Der Transvulcania war hochklassig besetzt. Viele Läufer der Weltelite waren dabei. Bei den Männern kamen die Top 10 platzierten aus sechs verschiedenen Ländern. Bei den Frauen waren sogar neun unterschiedliche Nationen unter den ersten zehn Plätzen. Insgesamt waren Starter aus über 50 Nationen dabei. Neben dem Ultramarathon konnten auch ein Marathon und ein Halbmarathon gelaufen werden.
Jonathan Albon (GBR) hat in unglaublichen 7:03 Stunden gewonnen. Vor Dimitry Mityaev (RUS) und Tom Evans (GBR), beide 7:05 Stunden. Bester Deutscher war Hannes Namberger auf Position 14.
Bei den Frauen hat die Top-Athletin Ruth Croft (NZL) gesiegt, vor Ida Nilson (SWE) und Budha Sunmaya (Nepal).

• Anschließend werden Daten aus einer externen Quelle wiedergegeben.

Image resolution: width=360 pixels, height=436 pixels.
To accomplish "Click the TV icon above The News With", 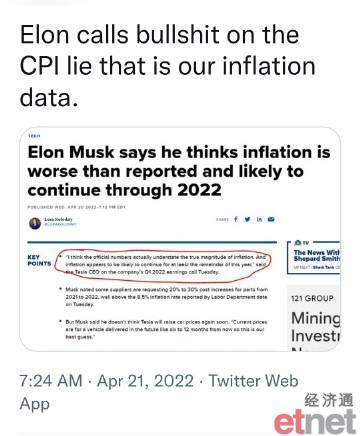I will (x=301, y=243).
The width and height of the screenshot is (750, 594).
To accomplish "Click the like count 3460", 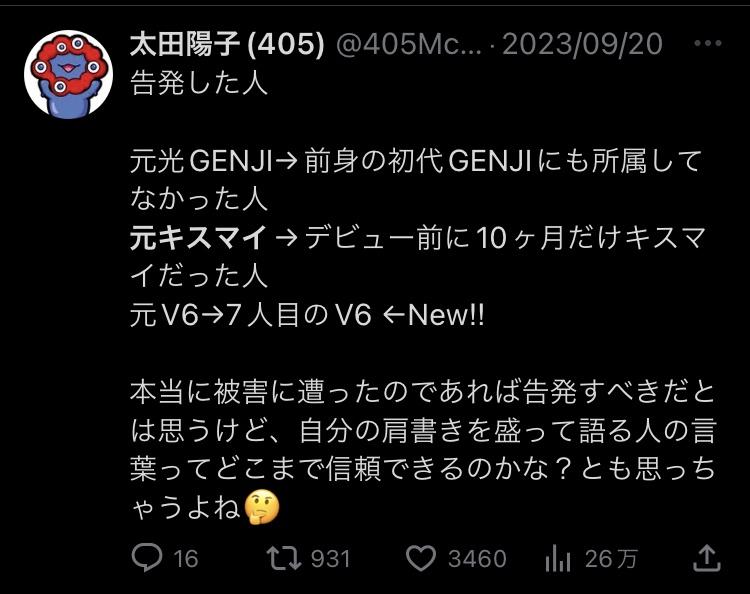I will point(477,559).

Mit meiner Zeit von 12:27 Stunden habe ich bei 86 deutschen Startern und Starterinnen Platz 24 belegt. Von 900 Männer und Frauen, die am Morgen losgelaufen sind, bin ich an Position 308 ins Ziel gekommen. 145 von 900 Teilnehmern und Teilnehmerinnen haben das Ziel nicht erreicht.
Nach dem TRV standen für uns drei dann noch drei Tage Urlaub und Entspannung auf dem Programm, bevor es am Mittwoch dann wieder völlig problemlos zurück in die Realität ging. Eine Woche, die intensiver kaum sein kann. Eine sehr tiefe Kerbe in meiner Timeline.
Danke Daniela und Volker, dass ihr dabei ward!